THE agency placed in the limelight whenever there is a massive data breach that affects personal information of Filipinos is the National Privacy Commission (NPC).
With the stealing of confidential data of individuals no longer isolated, this government agency has to investigate the breach, require those responsible to account for what happened, and assure the public that the stealing of their information will not happen again.
The year 2018 saw several incidents of massive data breach where personal and confidential information of Filipinos was taken without permission, illegally or by fraud. There was the Facebook data breach last October and similar violations of the Marriott and Cathay Pacific systems.
In the case of the Facebook breach, the NPC ordered the social media giant to inform Filipino users who were affected by the security violation and tell them what to do to protect themselves. Facebook said a security breach may have compromised 30 million accounts last September. Of the 30 million, 755,973 users are in the Philippines. What the data thieves did with the information they stole was not known.
So, what happened at the Department of Foreign Affairs (DFA) last week was not the first time a massive data breach affecting thousands of Filipinos happened. But, in the DFA incident, the number of those who may have lost their personal information in their passports could balloon to the millions. You would think lessons were learned after the government faced past privacy challenges. Apparently not when the breach involves a government system, rather than a private corporation.

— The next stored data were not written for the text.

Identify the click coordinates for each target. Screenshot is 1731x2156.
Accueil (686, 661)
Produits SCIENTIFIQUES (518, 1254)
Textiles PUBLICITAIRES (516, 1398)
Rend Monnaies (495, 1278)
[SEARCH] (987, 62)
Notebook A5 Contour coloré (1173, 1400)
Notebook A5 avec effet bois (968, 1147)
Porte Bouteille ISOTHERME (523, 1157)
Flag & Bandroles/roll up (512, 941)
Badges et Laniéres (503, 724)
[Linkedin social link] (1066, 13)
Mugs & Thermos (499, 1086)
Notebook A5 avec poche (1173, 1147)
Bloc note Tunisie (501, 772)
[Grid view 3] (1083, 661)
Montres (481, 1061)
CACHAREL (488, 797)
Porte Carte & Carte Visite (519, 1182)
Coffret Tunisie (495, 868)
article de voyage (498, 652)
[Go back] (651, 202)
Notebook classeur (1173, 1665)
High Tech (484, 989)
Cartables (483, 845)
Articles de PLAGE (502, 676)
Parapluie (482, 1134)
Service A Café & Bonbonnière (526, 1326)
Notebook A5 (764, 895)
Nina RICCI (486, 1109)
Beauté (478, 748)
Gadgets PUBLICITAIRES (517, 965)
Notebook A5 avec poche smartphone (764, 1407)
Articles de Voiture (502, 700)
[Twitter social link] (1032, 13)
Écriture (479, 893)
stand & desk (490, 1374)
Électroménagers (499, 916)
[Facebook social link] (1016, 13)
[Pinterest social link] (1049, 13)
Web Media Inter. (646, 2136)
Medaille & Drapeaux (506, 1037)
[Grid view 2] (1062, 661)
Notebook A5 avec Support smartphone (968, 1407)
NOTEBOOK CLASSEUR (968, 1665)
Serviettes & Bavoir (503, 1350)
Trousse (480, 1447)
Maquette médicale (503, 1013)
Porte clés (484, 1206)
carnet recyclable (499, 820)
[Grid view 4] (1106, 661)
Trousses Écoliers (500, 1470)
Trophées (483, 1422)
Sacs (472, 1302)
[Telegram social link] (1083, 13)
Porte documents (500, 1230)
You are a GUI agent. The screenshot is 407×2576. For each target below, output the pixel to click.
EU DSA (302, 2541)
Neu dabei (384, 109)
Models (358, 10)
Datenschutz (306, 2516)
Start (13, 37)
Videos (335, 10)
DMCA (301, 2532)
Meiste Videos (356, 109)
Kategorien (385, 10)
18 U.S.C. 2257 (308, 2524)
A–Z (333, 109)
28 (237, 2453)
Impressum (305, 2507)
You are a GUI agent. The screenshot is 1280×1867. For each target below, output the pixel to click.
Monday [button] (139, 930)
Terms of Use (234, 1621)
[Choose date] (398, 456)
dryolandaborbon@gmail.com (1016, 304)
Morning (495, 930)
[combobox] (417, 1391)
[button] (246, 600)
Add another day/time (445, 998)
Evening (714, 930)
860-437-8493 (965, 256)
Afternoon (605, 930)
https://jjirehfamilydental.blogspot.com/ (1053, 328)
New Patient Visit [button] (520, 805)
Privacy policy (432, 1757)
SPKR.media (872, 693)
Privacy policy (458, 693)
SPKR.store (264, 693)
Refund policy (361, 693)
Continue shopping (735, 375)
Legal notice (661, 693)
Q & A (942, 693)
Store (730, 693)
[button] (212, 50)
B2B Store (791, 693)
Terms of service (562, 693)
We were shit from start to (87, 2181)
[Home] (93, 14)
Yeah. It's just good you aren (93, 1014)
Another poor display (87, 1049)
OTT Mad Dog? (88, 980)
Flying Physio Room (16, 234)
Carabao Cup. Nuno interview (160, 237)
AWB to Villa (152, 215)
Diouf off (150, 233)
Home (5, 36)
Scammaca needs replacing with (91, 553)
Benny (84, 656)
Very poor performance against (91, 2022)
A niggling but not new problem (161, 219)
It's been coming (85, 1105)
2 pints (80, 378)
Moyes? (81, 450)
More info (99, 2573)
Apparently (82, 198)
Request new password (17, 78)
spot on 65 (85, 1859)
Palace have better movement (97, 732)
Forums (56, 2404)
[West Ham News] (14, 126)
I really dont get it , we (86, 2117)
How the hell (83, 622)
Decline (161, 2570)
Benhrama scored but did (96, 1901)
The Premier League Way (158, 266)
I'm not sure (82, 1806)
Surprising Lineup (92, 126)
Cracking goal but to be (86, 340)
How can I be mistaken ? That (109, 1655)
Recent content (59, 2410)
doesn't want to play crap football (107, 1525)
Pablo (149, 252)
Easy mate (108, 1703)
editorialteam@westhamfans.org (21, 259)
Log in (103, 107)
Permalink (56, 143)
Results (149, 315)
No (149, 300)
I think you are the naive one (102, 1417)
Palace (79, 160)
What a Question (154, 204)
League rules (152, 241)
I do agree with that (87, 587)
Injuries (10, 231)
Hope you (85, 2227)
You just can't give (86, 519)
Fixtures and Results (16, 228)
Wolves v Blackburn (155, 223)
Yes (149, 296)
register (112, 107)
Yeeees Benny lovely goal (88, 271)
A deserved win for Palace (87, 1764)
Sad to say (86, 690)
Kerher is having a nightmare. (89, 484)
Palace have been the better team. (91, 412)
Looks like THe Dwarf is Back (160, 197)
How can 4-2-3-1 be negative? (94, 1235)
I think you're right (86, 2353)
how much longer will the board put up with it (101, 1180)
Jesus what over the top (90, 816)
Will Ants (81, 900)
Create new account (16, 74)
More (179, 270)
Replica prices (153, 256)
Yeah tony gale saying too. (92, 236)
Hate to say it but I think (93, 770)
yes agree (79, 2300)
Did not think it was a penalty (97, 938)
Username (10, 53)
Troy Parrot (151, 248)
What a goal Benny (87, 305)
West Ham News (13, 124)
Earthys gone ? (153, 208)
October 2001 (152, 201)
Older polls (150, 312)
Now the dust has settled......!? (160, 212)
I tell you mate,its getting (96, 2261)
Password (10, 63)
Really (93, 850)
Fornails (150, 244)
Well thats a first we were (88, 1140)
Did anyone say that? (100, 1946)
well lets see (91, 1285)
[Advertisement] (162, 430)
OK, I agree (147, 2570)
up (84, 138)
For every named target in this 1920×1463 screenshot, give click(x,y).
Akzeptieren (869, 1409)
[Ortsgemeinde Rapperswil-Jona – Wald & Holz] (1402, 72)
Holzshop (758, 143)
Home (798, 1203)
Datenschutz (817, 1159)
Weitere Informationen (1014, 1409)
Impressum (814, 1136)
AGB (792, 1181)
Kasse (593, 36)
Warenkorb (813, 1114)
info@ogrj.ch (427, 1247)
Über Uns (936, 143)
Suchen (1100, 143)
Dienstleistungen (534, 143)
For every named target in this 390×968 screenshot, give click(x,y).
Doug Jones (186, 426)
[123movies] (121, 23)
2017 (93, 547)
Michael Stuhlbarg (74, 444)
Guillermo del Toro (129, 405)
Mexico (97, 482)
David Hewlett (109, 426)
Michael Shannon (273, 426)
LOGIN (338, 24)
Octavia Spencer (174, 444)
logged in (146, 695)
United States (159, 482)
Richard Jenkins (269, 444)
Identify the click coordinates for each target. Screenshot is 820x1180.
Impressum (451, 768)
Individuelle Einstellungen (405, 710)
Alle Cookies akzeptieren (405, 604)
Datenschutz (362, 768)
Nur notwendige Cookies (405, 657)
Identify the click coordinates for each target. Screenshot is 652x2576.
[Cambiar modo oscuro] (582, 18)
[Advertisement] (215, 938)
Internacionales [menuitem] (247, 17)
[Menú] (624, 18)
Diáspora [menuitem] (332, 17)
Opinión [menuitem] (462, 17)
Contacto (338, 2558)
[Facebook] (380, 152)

The NPC said it would investigate the case of a former DFA contractor who reportedly stole passport data. How the NPC handles this case will be a test of its effectiveness in protecting privacy. How it acts on this breach would reflect on its ability to protect Filipinos as government embarks on a massive data gathering through the national identification or ID system that will be implemented this year.
I got to know about the NPC after President Rodrigo Duterte signed the national ID law last August. The law created the Philippine Identification System and said its purpose is “to improve the delivery of government and other services to the public, especially those who lack government-issued identification cards.”
In briefings, the NPC said it would protect the people’s data privacy rights under the national ID system in the light of fears of privacy violations.
This is the immediate challenge for the NPC – to verify reports on the passport data breach, find the extent of the violation, and identify those responsible for the infringement of people’s rights. The next steps will be on safeguarding it does not happen again.
How it addresses this latest DFA data breach would show the NPC’s sincerity to uphold privacy rights of Filipinos who will be required by law to give out personal information as data requirement for the national ID.